__Exercise inputs__
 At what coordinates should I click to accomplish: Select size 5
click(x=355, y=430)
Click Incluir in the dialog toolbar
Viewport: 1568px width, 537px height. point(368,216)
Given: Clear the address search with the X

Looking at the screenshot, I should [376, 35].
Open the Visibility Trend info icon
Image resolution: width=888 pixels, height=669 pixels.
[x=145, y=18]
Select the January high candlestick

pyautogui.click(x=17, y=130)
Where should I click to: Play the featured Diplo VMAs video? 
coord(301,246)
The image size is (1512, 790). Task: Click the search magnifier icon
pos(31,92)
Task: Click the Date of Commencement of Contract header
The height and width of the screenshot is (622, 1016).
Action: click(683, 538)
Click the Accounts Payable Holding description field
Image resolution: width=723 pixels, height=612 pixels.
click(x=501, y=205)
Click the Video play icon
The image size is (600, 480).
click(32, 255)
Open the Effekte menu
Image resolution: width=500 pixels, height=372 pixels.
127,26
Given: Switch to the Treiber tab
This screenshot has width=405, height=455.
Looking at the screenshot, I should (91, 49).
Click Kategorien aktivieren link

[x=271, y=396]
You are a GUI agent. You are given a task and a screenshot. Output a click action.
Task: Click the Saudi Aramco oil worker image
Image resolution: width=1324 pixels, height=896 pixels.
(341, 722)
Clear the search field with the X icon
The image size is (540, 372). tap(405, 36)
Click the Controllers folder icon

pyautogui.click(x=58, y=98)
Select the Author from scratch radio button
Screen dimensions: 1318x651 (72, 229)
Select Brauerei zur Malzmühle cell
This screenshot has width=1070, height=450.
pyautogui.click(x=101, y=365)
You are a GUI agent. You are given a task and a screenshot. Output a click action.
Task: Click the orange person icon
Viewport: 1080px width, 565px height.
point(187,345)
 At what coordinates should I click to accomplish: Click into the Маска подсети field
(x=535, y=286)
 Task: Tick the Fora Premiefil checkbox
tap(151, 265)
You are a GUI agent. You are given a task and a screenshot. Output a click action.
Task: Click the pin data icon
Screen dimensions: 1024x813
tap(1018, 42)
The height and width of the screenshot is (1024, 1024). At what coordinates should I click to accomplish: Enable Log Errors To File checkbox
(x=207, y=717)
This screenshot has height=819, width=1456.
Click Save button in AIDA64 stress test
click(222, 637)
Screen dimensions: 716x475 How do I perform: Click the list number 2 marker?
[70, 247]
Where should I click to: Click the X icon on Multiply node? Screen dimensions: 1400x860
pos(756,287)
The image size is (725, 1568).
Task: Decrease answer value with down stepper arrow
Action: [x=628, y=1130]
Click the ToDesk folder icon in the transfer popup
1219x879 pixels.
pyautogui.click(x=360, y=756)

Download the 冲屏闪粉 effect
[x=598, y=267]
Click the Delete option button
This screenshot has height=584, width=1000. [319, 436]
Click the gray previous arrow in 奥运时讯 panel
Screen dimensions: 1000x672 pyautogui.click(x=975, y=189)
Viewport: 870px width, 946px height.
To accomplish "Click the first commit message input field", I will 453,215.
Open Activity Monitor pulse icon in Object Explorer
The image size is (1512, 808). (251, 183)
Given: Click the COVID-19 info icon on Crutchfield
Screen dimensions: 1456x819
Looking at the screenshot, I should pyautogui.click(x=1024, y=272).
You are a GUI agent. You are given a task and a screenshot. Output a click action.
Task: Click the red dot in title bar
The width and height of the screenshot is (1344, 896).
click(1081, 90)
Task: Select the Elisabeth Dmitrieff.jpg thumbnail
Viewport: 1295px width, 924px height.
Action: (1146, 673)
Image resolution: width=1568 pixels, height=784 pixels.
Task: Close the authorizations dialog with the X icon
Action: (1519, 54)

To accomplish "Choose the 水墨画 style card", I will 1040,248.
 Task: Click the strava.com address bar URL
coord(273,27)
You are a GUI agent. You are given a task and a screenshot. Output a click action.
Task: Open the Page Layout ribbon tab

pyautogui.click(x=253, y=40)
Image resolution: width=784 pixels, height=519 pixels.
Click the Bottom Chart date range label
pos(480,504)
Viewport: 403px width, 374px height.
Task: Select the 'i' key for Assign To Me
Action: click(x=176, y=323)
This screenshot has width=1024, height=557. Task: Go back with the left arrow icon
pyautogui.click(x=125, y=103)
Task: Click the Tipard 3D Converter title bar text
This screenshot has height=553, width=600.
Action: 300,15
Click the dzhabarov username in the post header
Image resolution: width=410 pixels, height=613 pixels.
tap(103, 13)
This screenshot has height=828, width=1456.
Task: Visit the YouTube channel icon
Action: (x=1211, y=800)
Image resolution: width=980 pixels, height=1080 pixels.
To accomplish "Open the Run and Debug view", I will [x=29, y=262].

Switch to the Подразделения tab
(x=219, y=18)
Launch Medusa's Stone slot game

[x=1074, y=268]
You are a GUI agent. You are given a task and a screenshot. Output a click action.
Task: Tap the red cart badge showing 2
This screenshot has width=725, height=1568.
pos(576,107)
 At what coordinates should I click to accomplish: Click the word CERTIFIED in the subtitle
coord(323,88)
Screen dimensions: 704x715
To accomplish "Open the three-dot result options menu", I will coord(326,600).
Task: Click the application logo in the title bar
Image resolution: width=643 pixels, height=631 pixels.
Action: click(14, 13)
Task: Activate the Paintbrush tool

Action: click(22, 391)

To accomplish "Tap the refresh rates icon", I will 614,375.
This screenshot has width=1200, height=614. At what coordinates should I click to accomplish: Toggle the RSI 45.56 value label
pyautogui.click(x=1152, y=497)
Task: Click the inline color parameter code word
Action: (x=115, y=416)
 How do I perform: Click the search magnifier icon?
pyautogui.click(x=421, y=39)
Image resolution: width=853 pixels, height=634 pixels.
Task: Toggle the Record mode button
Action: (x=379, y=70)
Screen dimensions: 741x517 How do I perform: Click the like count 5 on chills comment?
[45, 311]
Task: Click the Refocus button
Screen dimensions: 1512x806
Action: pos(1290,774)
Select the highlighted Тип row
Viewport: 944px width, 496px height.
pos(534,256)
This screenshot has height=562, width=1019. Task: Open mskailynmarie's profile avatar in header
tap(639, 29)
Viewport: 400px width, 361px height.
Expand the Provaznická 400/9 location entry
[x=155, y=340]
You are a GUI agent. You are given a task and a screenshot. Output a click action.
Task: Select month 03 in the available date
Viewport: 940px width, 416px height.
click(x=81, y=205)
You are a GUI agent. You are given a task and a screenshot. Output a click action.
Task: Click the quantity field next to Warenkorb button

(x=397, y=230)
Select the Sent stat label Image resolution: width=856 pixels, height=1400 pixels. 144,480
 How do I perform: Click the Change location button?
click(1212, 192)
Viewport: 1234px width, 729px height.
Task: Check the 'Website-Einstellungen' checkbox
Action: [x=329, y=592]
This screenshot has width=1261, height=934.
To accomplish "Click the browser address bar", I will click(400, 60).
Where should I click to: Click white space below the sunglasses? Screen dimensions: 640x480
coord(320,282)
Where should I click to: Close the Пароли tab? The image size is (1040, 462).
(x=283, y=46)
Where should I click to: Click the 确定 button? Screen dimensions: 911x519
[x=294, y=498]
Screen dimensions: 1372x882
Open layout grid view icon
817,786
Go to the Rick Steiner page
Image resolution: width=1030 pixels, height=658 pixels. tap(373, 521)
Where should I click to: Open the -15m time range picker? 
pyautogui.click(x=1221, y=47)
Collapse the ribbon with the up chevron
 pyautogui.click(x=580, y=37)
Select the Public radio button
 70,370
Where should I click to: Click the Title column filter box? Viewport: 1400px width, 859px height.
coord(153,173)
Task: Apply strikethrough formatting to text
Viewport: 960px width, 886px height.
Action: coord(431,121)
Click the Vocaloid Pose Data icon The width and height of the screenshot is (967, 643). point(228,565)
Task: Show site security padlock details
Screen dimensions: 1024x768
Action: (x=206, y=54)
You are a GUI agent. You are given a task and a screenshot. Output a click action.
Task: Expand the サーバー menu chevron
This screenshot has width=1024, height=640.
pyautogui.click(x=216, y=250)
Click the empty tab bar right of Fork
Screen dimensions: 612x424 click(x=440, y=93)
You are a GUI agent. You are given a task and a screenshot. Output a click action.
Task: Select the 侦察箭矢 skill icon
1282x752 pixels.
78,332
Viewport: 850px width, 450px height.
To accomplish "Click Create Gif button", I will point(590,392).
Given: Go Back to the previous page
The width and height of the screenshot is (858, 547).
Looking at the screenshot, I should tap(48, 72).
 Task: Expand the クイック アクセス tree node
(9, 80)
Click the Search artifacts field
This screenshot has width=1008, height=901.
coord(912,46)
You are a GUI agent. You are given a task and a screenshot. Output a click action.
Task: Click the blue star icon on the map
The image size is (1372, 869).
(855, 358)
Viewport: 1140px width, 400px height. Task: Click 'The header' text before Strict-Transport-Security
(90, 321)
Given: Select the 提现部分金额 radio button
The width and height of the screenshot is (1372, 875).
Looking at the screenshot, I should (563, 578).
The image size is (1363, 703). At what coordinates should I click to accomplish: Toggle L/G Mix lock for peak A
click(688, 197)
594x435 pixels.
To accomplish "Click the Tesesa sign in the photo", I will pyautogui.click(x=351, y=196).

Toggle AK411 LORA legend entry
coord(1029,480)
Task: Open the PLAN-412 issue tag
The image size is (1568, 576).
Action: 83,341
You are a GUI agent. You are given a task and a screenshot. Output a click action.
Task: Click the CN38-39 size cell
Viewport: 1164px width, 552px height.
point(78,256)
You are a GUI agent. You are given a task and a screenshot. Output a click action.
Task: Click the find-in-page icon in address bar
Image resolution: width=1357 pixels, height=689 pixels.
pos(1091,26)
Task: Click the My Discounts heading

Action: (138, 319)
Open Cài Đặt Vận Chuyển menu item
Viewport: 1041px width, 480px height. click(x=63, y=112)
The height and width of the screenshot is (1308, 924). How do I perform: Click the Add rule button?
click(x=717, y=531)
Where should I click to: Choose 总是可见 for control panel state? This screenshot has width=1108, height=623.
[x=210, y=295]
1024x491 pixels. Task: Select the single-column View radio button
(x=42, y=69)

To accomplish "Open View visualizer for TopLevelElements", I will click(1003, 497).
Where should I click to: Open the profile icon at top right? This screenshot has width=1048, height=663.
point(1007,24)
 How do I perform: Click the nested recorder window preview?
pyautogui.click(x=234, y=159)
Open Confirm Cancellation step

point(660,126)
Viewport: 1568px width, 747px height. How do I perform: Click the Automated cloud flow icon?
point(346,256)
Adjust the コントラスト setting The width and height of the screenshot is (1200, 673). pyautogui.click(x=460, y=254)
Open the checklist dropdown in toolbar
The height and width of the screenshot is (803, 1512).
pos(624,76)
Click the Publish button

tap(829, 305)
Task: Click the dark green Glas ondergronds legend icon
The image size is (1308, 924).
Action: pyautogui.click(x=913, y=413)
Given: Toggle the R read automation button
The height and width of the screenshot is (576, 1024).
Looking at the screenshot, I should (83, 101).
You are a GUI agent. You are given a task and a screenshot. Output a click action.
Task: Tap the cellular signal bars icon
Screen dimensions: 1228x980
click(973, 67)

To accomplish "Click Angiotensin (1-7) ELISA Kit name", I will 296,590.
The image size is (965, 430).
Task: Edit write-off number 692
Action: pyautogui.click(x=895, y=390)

__Task to complete__
Repeat, word for word, the lines above between the line holding "Image resolution: width=888" and the line holding "Click the Accounts", inclusive; omit everything else.

__Solution for this problem__
Image resolution: width=888 pixels, height=669 pixels.
[x=145, y=18]
Select the January high candlestick

pyautogui.click(x=17, y=130)
Where should I click to: Play the featured Diplo VMAs video? 
coord(301,246)
The image size is (1512, 790). Task: Click the search magnifier icon
pos(31,92)
Task: Click the Date of Commencement of Contract header
The height and width of the screenshot is (622, 1016).
Action: click(683, 538)
Click the Accounts Payable Holding description field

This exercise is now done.